第二十話 ていうか、エイミアが最強の領域へ?
「ダルマさんが〜〜〜」
「………」
「〜〜〜…」
「………」
「……転んだ! はい、リル動きました〜」
「クッソ! 全然隙がないじゃねえか!」
いい歳して何をやってるんだって? 地球のある島国のお遊び「ダルマさんが転んだ」よ。
これ、エイミアの訓練にはうってつけなのよね。
「次は私がやる! 私がやる!」
「待てよ、私のリベンジが先だ!」
なぜか「いい歳して」るリルやリジーには大好評なんだけど……あ、リジーはまだ一歳ちょいか。

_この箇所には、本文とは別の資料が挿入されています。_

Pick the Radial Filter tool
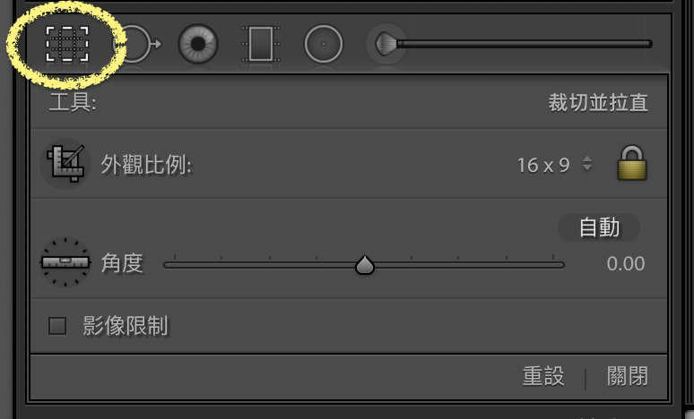pos(324,44)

「あのー……エイミアの訓練であって、あんた達の遊びじゃないんだけど」
「「遊びじゃない! エイミアとの真剣勝負だ!」」
「いやいやエイミアの訓練なんだっての……ていうか、聞いてんのかコラ!!」
「仕方ない! リル姉と戦いたくなかったけど!」
「上等だ! 格の違いを見せてやる!」
「アホかああああ!!」
ごんっごんっ!
「あいた」「いってええ!」
「エイミアの訓練だっつってんの!! いい加減にしないと剥くぞコラ!!」
「「す、すいません……」」
まったく! 目的と私欲を混同しないでほしいわね。
「じゃあ次はリジーよ。ちゃんとした訓練をお願いね?」
「はい……(そこまで言うならサーチ姉がやればいいのに)」
「……聞こえてるわよ。まあ、リジーがそう言うのなら、私がやってあげるわよ」
「ええ!? サーチがやるんですか!?」
エイミアがかなり動揺している。ま、そりゃそうか。
「……サーチがやるのがマズいのか?」
リルが不思議そうにエイミアに聞いてきた。
「マズいです……マズいんですよ! 私、『ダルマさんが転んだ』でサーチに一回も勝ったことがないんです!」
「ダルマさんが〜……」
「……」
「転んだ!」
「……」
「ダルマさんが〜転んだ!」
「……」
「うー……ダルマさんが」
「はい、終わり」
「ひえっ! ま、また負けました……」
リルはアゴが外れたんじゃないかってくらい、口を開けっぱなしにして驚いていた。
リジーも相当驚いたようだ。手にしていた“不殺の黒剣”を足元に落としている。
「……二人ともどうしたの?」
「ど、どうしたの……って……」
「サーチ姉……どうやって近づいたの?」
どうやってって……。
「……歩いて」
「「それはわかってる!」」
「ていうか、それ以外に何があるのよ?」
「いいか? 私達がどれだけ慎重に近づいても、エイミアの≪蓄電池≫に引っ掛かったんだ。何でお前は普通に歩いて近づけるんだよ!」
「ああ、そういうことか。エイミアの静電気は場所によって強弱があるから、弱いところを感じとって、そこを通過すれば簡単に近づけるわよ」
「……静電気の強弱を……」
「感じとれればって……」
「簡単よ。コツさえ掴めれば……ね」
リルとリジーは頭を抱えてり空を見上げたりしてから。
「「……どんだけ難しいコツなのよ……」」
……と呟いた。
≪絶対領域≫。いつか話したように、修得条件は不明とされていた究極のスキル(ソレイユ談)。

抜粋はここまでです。